O'Connor, whose 2004 Disney hockey pic Miracle similarly used convention and cliché to great emotional effect, overcomes the obviousness of Warrior's set-up in the best way possible: By making his archetypes into fully fleshed out characters who could conceivably carry their own individual Rocky Balboa-like stories. (Look for O'Connor in a cameo as the gazillionaire MMA enthusiast who funds the central tournament.) The dual-focus narrative, used extensively in film musicals and romance tales to make us yearn for two opposing figures to unite, works well here applied to this broken family unit even if it risks succumbing to corny convention every now and then. Even with its own Ivan Drago figure in the form of pro wrestler Kurt Angle (one of a handful of real fighters tapped for the film, including MMA fighter Erik Apple) as a silent Russian champ named Koba -- who is, refreshingly, not written as some incarnation of evil for our heroes to rally against but a totally reasonable, if stone-faced, wall of muscle -- Warrior's real villain is the specter of the past, a cocktail of bitterness, misunderstanding, and hurt that never healed.

Warrior will draw comparisons to last year's multiple Oscar-winner The Fighter, another story of dueling brothers coming to terms with each other in the world of combat sport. I'd argue that Warrior is the more affecting of the two, partly due to the fact that The Fighter is based on a true story, whereas the fictional Warrior is able to strip down to the basics of storytelling, building characters that conjure and carry ideas with them along the way. The Fighter is a great true tale/inspirational sports movie, but Warrior is good, old-fashioned storytelling that epitomizes exactly why certain conventions became conventions in the first place. And the MMA element, a curiosity at first, adds something that no boxing tale we've seen before has: The metaphorical tap-out and what it means to swallow one's pride and submit to love, as opposed to triumphing by the sheer force of a K.O.

Still, it's the cast that elevates Warrior to greatness, led by Hardy's turn as the violent, wound-up Tommy. Ever since breaking out in Nicolas Winding Refn's Bronson, in which he played a real-life prison brawler in yet another wholly physical but vastly different performance, Hardy's star has skyrocketed; cast in Christopher Nolan's Inception and in the now-filming The Dark Knight Rises, the British actor is undoubtedly having a moment.
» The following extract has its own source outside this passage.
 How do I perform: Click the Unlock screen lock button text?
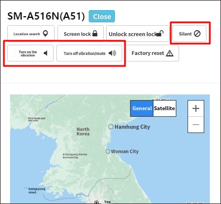pyautogui.click(x=132, y=34)
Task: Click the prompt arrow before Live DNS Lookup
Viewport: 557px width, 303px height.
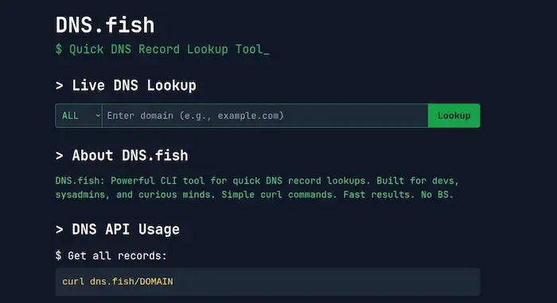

Here he is a wounded child living in a Marine's body, skulking about like a feral animal ready to claw at whoever comes near. He's so damaged he must be broken by love, using the physical, fist-to-fist language of bruisers and hard men. The sight of Hardy, tattooed and muscled and drenched in blood and sweat, struggling against his instincts, in agony from years of pain and abandonment, weeping with his brother while the world watches unaware of what's really going on inside the ring -- it's the most beautiful image I've seen all year.